> _Materials provided_

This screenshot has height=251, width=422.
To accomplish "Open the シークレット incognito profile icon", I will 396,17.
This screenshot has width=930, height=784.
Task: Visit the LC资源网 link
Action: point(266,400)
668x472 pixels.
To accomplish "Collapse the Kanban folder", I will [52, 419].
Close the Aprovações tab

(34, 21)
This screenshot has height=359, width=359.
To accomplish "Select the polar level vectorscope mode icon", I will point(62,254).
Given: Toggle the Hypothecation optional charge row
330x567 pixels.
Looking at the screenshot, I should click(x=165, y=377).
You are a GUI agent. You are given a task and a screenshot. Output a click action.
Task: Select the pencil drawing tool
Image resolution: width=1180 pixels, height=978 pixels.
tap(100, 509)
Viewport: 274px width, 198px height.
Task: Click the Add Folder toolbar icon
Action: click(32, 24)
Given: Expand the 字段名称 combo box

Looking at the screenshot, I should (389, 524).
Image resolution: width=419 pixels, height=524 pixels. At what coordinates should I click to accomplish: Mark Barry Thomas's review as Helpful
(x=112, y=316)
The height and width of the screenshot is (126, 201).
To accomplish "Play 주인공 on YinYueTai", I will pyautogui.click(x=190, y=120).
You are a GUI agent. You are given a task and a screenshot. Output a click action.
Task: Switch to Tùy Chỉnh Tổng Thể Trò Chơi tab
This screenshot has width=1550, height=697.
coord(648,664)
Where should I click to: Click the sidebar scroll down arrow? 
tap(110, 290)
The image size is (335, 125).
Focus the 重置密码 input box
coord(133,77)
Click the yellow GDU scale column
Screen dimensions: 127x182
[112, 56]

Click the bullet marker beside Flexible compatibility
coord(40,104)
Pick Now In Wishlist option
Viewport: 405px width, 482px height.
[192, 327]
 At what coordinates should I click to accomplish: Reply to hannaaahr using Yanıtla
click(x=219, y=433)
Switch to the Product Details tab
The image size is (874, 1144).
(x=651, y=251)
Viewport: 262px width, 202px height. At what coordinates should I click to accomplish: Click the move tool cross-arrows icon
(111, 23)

> _Exercise goal_
Would you copy each line of the records that contains "Select"?

> _Result of the exercise_
To accomplish "Select the polar level vectorscope mode icon", I will point(62,254).
Task: Select the pencil drawing tool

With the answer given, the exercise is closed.